There’s been a lot of buzz about the talent shortage across industries, particularly in a year when one in four UK workers indicate they’re considering a job change. Unsurprisingly, schools are among the hardest hit—record numbers of early career teachers leave the profession after just one year in the classroom.
Those figures may sound frightening, but there is a silver lining for schools in the UK. More new teachers are entering the profession than leaving, and the number who stay on for two years or longer looks to be on the rise.
However, these statistics do mean that schools should be paying attention. Hiring (and retaining) the best tutors, teaching assistants, teachers, and SEN educators is more important now than ever before.
This week, we’re sharing three steps to help you do just that.
1: Become an Employer of Choice
Yes, you can find the best educators where they are (and we’ll get to that shortly). But you’ll get a higher-quality pool of candidates by “selling” your institution to them as an employer of choice, encouraging them to find you first.
Find your USP (unique selling proposition)
Ultimately, your school is an organisation trying to make a splash in a crowded marketplace. Consider the qualities that set you apart from other schools nearby. What makes your school and its students unique? How can prospective educators make a difference there?
Time and time again, teachers tell us that the most rewarding aspect of educating students is “making a difference”—beating out salary, geography, prestige, and several other indicators.

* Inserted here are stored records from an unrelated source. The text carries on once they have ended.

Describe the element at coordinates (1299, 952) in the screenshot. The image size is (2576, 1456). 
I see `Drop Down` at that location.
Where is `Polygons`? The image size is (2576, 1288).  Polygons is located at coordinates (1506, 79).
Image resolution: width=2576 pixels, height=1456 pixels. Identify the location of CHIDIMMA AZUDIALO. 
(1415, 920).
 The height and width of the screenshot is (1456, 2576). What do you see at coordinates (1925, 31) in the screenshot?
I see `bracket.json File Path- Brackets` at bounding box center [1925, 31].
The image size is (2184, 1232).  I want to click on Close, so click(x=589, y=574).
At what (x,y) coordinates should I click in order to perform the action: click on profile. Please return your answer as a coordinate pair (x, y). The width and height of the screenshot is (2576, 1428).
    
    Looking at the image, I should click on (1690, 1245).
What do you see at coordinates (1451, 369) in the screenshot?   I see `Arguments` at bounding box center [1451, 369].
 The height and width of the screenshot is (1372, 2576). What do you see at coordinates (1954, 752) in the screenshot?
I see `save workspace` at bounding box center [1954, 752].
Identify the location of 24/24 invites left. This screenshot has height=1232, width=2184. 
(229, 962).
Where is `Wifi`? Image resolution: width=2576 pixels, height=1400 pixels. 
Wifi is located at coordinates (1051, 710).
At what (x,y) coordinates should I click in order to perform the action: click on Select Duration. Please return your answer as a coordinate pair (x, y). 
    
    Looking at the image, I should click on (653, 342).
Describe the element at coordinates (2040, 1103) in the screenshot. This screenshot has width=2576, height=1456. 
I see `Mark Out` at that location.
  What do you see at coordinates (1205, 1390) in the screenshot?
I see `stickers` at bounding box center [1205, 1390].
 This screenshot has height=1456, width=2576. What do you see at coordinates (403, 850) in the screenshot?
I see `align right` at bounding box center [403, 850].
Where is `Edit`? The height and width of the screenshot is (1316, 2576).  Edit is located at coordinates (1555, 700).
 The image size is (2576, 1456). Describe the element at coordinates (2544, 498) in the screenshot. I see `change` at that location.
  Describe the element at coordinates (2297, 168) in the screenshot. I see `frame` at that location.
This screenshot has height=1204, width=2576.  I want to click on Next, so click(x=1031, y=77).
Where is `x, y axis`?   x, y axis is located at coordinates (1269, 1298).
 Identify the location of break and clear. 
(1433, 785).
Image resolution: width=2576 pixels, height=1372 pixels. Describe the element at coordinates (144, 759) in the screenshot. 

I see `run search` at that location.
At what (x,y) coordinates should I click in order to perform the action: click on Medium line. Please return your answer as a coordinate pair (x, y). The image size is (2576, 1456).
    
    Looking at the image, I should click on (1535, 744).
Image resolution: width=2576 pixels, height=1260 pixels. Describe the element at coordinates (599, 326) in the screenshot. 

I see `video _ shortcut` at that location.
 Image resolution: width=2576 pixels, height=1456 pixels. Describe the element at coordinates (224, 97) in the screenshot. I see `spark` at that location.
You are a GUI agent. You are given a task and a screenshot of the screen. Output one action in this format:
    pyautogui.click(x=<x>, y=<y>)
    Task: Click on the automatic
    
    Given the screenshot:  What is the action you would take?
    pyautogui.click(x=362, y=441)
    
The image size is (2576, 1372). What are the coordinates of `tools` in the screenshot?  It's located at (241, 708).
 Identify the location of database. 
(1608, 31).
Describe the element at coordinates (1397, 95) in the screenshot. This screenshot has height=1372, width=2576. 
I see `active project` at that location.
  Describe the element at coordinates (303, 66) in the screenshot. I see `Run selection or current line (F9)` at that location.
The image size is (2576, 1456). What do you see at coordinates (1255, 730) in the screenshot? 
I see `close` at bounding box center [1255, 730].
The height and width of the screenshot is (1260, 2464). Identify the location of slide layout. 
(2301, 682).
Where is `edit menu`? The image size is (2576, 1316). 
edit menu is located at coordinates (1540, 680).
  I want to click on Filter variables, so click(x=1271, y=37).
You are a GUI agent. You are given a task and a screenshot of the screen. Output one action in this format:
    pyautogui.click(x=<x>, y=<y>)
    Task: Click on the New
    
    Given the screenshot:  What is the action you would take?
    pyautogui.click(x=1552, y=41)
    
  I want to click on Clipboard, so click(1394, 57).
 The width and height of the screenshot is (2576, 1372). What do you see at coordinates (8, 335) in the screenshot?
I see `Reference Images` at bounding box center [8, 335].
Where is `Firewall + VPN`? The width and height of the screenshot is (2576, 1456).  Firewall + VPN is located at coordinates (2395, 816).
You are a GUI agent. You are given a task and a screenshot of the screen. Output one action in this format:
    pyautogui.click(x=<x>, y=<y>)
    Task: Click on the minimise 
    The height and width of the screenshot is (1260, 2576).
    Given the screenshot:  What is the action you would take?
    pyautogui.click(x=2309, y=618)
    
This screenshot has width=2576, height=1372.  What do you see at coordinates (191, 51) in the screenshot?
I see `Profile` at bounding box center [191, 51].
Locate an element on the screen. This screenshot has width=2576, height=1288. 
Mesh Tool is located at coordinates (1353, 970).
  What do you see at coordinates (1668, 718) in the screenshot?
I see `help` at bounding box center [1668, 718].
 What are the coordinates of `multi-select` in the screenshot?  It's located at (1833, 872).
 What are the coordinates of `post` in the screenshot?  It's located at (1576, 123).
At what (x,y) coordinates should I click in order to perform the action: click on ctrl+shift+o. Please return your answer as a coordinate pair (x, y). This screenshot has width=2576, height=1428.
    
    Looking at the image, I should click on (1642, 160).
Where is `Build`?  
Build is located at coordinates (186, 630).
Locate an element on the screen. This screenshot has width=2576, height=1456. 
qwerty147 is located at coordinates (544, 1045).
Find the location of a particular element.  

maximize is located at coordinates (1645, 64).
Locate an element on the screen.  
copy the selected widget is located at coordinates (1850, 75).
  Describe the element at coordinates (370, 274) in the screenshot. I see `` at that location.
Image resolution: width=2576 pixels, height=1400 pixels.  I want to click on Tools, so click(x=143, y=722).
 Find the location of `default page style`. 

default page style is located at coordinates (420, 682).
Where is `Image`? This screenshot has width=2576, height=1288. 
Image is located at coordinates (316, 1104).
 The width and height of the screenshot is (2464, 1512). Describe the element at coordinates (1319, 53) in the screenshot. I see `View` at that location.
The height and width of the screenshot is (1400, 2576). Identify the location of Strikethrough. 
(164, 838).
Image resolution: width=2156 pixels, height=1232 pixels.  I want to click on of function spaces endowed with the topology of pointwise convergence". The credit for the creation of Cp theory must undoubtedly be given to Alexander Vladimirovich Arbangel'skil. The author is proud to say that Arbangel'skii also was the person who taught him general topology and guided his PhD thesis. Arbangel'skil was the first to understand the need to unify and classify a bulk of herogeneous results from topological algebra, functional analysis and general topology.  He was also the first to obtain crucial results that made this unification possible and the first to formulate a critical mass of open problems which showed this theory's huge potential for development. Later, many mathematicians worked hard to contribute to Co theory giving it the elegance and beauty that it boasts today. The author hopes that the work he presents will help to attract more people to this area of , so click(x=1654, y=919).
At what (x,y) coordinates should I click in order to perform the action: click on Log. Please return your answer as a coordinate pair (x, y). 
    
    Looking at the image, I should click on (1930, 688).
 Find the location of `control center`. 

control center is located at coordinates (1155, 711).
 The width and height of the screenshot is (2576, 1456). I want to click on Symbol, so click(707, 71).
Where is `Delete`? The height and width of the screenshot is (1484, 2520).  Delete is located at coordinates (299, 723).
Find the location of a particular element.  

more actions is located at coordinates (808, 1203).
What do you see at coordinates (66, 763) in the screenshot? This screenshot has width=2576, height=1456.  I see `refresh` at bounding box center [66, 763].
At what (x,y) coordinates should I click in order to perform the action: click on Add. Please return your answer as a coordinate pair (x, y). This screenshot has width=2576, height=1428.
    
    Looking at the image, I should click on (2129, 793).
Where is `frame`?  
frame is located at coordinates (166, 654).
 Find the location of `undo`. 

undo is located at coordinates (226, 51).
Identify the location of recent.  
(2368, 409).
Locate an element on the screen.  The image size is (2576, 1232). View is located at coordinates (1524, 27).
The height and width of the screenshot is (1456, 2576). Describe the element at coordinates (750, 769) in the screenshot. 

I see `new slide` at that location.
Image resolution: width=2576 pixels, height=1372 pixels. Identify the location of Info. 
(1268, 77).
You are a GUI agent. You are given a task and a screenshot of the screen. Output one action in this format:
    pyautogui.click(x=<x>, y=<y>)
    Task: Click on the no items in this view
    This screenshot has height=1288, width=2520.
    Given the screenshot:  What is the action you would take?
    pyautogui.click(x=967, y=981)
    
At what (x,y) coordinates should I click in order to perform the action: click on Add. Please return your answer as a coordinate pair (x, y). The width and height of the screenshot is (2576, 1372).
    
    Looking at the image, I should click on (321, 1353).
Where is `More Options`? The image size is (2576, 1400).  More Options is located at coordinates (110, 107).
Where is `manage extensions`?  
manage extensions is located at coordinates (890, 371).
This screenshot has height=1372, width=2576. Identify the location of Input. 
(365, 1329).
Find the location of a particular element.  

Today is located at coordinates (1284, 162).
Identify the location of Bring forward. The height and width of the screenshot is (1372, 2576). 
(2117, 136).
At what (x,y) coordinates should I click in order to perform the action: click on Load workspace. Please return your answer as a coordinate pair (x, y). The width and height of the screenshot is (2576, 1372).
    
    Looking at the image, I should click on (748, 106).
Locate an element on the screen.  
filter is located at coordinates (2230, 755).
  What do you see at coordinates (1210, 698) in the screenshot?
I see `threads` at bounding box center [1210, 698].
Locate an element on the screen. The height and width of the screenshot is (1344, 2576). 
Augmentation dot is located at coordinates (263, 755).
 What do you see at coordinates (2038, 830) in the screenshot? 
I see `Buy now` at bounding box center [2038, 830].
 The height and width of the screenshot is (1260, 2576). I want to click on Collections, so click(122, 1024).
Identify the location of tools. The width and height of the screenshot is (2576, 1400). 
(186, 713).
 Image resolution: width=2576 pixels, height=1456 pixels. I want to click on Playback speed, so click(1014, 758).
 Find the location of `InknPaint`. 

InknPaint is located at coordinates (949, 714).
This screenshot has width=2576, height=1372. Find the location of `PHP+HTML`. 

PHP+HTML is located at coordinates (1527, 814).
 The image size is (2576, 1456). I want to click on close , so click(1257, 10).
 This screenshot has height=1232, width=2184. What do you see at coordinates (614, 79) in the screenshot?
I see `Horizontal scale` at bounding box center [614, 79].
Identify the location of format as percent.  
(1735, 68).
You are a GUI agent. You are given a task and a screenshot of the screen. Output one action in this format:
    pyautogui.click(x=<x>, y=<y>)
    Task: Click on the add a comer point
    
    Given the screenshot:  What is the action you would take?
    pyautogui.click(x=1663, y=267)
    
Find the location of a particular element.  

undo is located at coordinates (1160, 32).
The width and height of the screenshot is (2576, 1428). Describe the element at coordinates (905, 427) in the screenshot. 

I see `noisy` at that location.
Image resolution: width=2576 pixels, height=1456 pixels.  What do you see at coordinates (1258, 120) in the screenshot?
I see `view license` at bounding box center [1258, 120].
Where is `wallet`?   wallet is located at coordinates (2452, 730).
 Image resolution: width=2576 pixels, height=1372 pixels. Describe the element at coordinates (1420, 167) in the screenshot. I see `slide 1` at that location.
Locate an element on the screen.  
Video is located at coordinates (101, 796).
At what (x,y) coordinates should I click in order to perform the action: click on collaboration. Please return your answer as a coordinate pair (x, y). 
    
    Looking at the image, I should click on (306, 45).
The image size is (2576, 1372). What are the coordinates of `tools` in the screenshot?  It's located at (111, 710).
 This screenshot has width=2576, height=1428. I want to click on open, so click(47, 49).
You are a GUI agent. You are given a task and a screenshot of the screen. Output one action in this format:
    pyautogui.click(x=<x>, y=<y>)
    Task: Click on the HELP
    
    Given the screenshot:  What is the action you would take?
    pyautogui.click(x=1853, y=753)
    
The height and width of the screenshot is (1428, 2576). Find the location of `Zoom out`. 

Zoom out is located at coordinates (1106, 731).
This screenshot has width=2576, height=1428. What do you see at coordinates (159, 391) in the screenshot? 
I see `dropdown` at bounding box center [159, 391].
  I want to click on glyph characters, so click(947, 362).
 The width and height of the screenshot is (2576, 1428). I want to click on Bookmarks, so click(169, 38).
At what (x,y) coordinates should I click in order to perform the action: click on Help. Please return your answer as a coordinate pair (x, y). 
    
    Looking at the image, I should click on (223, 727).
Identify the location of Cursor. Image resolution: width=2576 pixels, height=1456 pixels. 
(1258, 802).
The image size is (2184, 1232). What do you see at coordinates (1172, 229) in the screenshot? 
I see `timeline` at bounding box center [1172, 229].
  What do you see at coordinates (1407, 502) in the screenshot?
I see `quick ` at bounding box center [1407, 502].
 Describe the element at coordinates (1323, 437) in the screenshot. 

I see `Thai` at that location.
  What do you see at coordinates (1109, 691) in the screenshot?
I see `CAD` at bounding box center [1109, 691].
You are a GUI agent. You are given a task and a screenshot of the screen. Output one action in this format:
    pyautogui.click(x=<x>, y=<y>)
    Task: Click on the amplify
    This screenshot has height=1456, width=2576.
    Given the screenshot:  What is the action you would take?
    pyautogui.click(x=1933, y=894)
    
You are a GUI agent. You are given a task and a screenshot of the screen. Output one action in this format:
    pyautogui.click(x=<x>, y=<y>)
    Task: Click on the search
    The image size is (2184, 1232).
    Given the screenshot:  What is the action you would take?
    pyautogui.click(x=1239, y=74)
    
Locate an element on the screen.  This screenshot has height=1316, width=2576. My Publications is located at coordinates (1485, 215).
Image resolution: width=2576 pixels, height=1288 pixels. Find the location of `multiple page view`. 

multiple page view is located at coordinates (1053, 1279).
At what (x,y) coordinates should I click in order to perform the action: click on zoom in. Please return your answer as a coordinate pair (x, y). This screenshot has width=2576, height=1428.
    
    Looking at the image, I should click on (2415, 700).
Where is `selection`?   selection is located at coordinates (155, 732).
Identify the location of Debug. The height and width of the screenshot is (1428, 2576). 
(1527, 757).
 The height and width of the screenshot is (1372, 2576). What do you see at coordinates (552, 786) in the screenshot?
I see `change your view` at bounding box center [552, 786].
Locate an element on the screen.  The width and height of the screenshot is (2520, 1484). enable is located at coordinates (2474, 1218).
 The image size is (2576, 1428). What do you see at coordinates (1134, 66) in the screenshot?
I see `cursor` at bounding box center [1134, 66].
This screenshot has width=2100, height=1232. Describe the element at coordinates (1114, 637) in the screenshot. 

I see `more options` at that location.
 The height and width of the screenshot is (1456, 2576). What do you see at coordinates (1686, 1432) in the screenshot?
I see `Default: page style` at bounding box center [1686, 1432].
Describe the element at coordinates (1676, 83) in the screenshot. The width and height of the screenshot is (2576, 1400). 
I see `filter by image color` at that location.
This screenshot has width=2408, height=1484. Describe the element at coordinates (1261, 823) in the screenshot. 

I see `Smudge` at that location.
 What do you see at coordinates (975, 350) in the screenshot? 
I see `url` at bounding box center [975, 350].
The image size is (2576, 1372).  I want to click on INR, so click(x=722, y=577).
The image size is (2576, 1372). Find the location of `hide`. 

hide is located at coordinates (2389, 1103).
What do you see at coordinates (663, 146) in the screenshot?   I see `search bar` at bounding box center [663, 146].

An essential aspect of defining your “employer brand” is to be open and honest with your candidates. Share some of your school’s challenges in addition to the upsides. A bit of candour up front will save you some turnover after year one.
Get active online
Tell your school’s story online, and make sure that story is unique. Your voice will get lost if you’re creating the same content as every other school nearby. Leverage social media, your website, and content from current educators to present honest, personalised insight to candidates.
Do your best to present an accurate picture of what your school, educators, and pupils are like. And make sure to present the benefits—or what teachers will gain from working there—before sharing the practical features of your open positions.
2: Measure the impact of your actions
Once you’ve got high-quality educators in the door, the goal is to keep them there. Interestingly, research shows that financial incentives can effectively attract new teachers, but they don’t help retain them.
At every stage in the “life cycle” of an educator at your school, make an effort to ensure they have support structures in place. Mentoring programmes, support staff, and teacher development resources are practical tools to keep teachers engaged and happy in their roles.
Curious if your actions are working as intended? Leverage data on staff turnover, recruitment costs, and annual spend on supply teachers. You’ll make better-informed decisions about how and where to direct your budget for the greatest return. (Shockingly, one in four schools don’t monitor the rate of employee turnover or the overall cost of recruitment, and these numbers add up quickly.)
3: Begin with the end in mind
Create a long-term recruitment strategy that includes contingency planning for possible challenges. For example, is there a shortage of maths or science educators in your area? Don’t wait until you’re facing several open roles in STEM to draft a detailed plan on how you’ll fill the gaps.
Also, be sure to align your staffing plans with your five- and ten-year institutional goals. If you aim to produce pupils who earn the highest test scores in your region, craft a hiring plan with that end in mind. If your focus is on being the best school for SEN students, allocate resources to specialists accordingly.